BEGIN Input material

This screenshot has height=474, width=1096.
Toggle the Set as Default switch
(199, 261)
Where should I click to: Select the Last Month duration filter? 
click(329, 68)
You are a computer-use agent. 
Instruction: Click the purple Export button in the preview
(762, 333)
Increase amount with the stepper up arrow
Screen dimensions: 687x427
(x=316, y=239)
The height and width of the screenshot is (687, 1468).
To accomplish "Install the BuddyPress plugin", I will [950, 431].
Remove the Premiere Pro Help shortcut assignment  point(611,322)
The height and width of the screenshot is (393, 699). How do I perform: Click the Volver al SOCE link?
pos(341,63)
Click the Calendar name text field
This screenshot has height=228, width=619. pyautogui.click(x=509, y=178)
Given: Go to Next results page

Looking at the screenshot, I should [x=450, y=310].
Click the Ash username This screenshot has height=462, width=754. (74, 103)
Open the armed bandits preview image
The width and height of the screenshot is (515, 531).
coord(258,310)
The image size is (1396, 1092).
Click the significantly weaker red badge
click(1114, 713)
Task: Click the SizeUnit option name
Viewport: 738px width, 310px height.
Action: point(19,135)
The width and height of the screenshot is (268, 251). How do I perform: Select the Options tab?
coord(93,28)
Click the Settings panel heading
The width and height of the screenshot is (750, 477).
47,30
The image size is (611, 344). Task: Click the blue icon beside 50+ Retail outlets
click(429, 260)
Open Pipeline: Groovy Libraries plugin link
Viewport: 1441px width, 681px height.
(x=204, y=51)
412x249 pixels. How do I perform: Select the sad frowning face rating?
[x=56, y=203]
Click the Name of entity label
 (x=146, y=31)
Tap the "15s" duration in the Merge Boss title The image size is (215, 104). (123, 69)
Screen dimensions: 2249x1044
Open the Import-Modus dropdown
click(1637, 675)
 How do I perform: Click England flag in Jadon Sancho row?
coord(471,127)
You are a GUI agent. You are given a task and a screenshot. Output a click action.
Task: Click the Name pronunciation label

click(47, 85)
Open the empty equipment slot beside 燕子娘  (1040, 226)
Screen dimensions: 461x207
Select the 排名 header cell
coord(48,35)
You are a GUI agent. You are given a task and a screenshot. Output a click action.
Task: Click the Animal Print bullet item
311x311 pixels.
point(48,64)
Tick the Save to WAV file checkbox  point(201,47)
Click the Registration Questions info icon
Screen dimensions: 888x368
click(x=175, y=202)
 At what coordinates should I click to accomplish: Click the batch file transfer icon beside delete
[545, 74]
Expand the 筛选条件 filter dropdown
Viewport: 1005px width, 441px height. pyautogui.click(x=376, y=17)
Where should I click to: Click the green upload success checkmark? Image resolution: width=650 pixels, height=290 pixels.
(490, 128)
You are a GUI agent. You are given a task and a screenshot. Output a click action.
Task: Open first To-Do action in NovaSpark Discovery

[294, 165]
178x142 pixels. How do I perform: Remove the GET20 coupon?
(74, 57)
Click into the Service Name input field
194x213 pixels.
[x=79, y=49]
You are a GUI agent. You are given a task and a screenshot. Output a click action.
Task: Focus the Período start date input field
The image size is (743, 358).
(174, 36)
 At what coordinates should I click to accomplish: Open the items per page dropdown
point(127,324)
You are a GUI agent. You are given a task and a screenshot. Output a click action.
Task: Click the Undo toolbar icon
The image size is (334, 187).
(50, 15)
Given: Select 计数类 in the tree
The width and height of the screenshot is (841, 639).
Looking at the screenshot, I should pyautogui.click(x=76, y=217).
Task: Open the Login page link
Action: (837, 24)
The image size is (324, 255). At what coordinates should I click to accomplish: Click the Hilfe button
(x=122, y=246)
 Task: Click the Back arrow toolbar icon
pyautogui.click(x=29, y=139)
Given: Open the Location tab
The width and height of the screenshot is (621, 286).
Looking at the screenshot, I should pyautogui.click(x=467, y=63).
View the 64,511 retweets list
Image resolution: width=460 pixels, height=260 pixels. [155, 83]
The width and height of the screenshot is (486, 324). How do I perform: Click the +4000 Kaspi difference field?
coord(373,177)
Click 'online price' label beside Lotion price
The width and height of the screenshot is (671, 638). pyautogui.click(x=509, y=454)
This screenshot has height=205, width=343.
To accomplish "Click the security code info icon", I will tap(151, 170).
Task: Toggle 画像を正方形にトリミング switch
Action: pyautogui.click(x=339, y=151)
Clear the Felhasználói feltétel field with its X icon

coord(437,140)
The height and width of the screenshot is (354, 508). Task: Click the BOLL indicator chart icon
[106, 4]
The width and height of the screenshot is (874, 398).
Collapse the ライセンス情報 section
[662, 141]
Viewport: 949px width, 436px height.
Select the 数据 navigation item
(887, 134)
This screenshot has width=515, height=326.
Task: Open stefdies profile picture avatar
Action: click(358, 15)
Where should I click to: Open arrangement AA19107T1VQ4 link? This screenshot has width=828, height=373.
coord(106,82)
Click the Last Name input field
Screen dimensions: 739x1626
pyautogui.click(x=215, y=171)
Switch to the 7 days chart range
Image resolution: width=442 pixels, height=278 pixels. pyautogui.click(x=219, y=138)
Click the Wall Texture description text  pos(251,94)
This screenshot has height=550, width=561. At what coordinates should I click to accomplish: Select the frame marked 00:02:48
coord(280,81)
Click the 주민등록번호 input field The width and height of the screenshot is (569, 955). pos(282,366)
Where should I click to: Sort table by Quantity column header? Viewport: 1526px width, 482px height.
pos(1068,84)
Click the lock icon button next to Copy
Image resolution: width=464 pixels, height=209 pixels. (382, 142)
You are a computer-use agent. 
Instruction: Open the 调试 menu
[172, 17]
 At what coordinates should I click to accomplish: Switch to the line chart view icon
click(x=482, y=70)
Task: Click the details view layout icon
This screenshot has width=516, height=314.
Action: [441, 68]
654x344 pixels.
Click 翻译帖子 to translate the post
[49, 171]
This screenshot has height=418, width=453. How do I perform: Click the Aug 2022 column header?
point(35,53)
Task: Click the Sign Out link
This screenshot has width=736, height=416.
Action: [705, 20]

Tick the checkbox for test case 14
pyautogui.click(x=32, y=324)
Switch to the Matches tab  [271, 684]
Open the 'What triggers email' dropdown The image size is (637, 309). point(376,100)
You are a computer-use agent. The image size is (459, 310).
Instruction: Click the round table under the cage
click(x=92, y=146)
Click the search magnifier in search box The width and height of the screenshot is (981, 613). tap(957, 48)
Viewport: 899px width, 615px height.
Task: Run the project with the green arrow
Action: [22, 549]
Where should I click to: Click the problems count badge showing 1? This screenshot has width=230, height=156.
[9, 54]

END Input material

Instructions to follow - Transcribe every entry, keeping each line exactly as it reads.

Solution below -
This screenshot has height=474, width=1096.
Toggle the Set as Default switch
(199, 261)
Where should I click to: Select the Last Month duration filter? 
click(329, 68)
You are a computer-use agent. 
Instruction: Click the purple Export button in the preview
(762, 333)
Increase amount with the stepper up arrow
Screen dimensions: 687x427
(x=316, y=239)
The height and width of the screenshot is (687, 1468).
To accomplish "Install the BuddyPress plugin", I will [950, 431].
Remove the Premiere Pro Help shortcut assignment  point(611,322)
The height and width of the screenshot is (393, 699). How do I perform: Click the Volver al SOCE link?
pos(341,63)
Click the Calendar name text field
This screenshot has height=228, width=619. pyautogui.click(x=509, y=178)
Given: Go to Next results page

Looking at the screenshot, I should [x=450, y=310].
Click the Ash username This screenshot has height=462, width=754. (74, 103)
Open the armed bandits preview image
The width and height of the screenshot is (515, 531).
coord(258,310)
The image size is (1396, 1092).
Click the significantly weaker red badge
click(1114, 713)
Task: Click the SizeUnit option name
Viewport: 738px width, 310px height.
Action: point(19,135)
The width and height of the screenshot is (268, 251). How do I perform: Select the Options tab?
coord(93,28)
Click the Settings panel heading
The width and height of the screenshot is (750, 477).
47,30
The image size is (611, 344). Task: Click the blue icon beside 50+ Retail outlets
click(429, 260)
Open Pipeline: Groovy Libraries plugin link
Viewport: 1441px width, 681px height.
(x=204, y=51)
412x249 pixels. How do I perform: Select the sad frowning face rating?
[x=56, y=203]
Click the Name of entity label
 (x=146, y=31)
Tap the "15s" duration in the Merge Boss title The image size is (215, 104). (123, 69)
Screen dimensions: 2249x1044
Open the Import-Modus dropdown
click(1637, 675)
 How do I perform: Click England flag in Jadon Sancho row?
coord(471,127)
You are a GUI agent. You are given a task and a screenshot. Output a click action.
Task: Click the Name pronunciation label

click(47, 85)
Open the empty equipment slot beside 燕子娘  (1040, 226)
Screen dimensions: 461x207
Select the 排名 header cell
coord(48,35)
You are a GUI agent. You are given a task and a screenshot. Output a click action.
Task: Click the Animal Print bullet item
311x311 pixels.
point(48,64)
Tick the Save to WAV file checkbox  point(201,47)
Click the Registration Questions info icon
Screen dimensions: 888x368
click(x=175, y=202)
 At what coordinates should I click to accomplish: Click the batch file transfer icon beside delete
[545, 74]
Expand the 筛选条件 filter dropdown
Viewport: 1005px width, 441px height. pyautogui.click(x=376, y=17)
Where should I click to: Click the green upload success checkmark? Image resolution: width=650 pixels, height=290 pixels.
(490, 128)
You are a GUI agent. You are given a task and a screenshot. Output a click action.
Task: Open first To-Do action in NovaSpark Discovery

[294, 165]
178x142 pixels. How do I perform: Remove the GET20 coupon?
(74, 57)
Click into the Service Name input field
194x213 pixels.
[x=79, y=49]
You are a GUI agent. You are given a task and a screenshot. Output a click action.
Task: Focus the Período start date input field
The image size is (743, 358).
(174, 36)
 At what coordinates should I click to accomplish: Open the items per page dropdown
point(127,324)
You are a GUI agent. You are given a task and a screenshot. Output a click action.
Task: Click the Undo toolbar icon
The image size is (334, 187).
(50, 15)
Given: Select 计数类 in the tree
The width and height of the screenshot is (841, 639).
Looking at the screenshot, I should pyautogui.click(x=76, y=217).
Task: Open the Login page link
Action: (837, 24)
The image size is (324, 255). At what coordinates should I click to accomplish: Click the Hilfe button
(x=122, y=246)
 Task: Click the Back arrow toolbar icon
pyautogui.click(x=29, y=139)
Given: Open the Location tab
The width and height of the screenshot is (621, 286).
Looking at the screenshot, I should pyautogui.click(x=467, y=63).
View the 64,511 retweets list
Image resolution: width=460 pixels, height=260 pixels. [155, 83]
The width and height of the screenshot is (486, 324). How do I perform: Click the +4000 Kaspi difference field?
coord(373,177)
Click 'online price' label beside Lotion price
The width and height of the screenshot is (671, 638). pyautogui.click(x=509, y=454)
This screenshot has height=205, width=343.
To accomplish "Click the security code info icon", I will tap(151, 170).
Task: Toggle 画像を正方形にトリミング switch
Action: pyautogui.click(x=339, y=151)
Clear the Felhasználói feltétel field with its X icon

coord(437,140)
The height and width of the screenshot is (354, 508). Task: Click the BOLL indicator chart icon
[106, 4]
The width and height of the screenshot is (874, 398).
Collapse the ライセンス情報 section
[662, 141]
Viewport: 949px width, 436px height.
Select the 数据 navigation item
(887, 134)
This screenshot has width=515, height=326.
Task: Open stefdies profile picture avatar
Action: click(358, 15)
Where should I click to: Open arrangement AA19107T1VQ4 link? This screenshot has width=828, height=373.
coord(106,82)
Click the Last Name input field
Screen dimensions: 739x1626
pyautogui.click(x=215, y=171)
Switch to the 7 days chart range
Image resolution: width=442 pixels, height=278 pixels. pyautogui.click(x=219, y=138)
Click the Wall Texture description text  pos(251,94)
This screenshot has height=550, width=561. At what coordinates should I click to accomplish: Select the frame marked 00:02:48
coord(280,81)
Click the 주민등록번호 input field The width and height of the screenshot is (569, 955). pos(282,366)
Where should I click to: Sort table by Quantity column header? Viewport: 1526px width, 482px height.
pos(1068,84)
Click the lock icon button next to Copy
Image resolution: width=464 pixels, height=209 pixels. (382, 142)
You are a computer-use agent. 
Instruction: Open the 调试 menu
[172, 17]
 At what coordinates should I click to accomplish: Switch to the line chart view icon
click(x=482, y=70)
Task: Click the details view layout icon
This screenshot has width=516, height=314.
Action: [441, 68]
654x344 pixels.
Click 翻译帖子 to translate the post
[49, 171]
This screenshot has height=418, width=453. How do I perform: Click the Aug 2022 column header?
point(35,53)
Task: Click the Sign Out link
This screenshot has width=736, height=416.
Action: [705, 20]

Tick the checkbox for test case 14
pyautogui.click(x=32, y=324)
Switch to the Matches tab  [271, 684]
Open the 'What triggers email' dropdown The image size is (637, 309). point(376,100)
You are a computer-use agent. The image size is (459, 310).
Instruction: Click the round table under the cage
click(x=92, y=146)
Click the search magnifier in search box The width and height of the screenshot is (981, 613). tap(957, 48)
Viewport: 899px width, 615px height.
Task: Run the project with the green arrow
Action: [22, 549]
Where should I click to: Click the problems count badge showing 1? This screenshot has width=230, height=156.
[9, 54]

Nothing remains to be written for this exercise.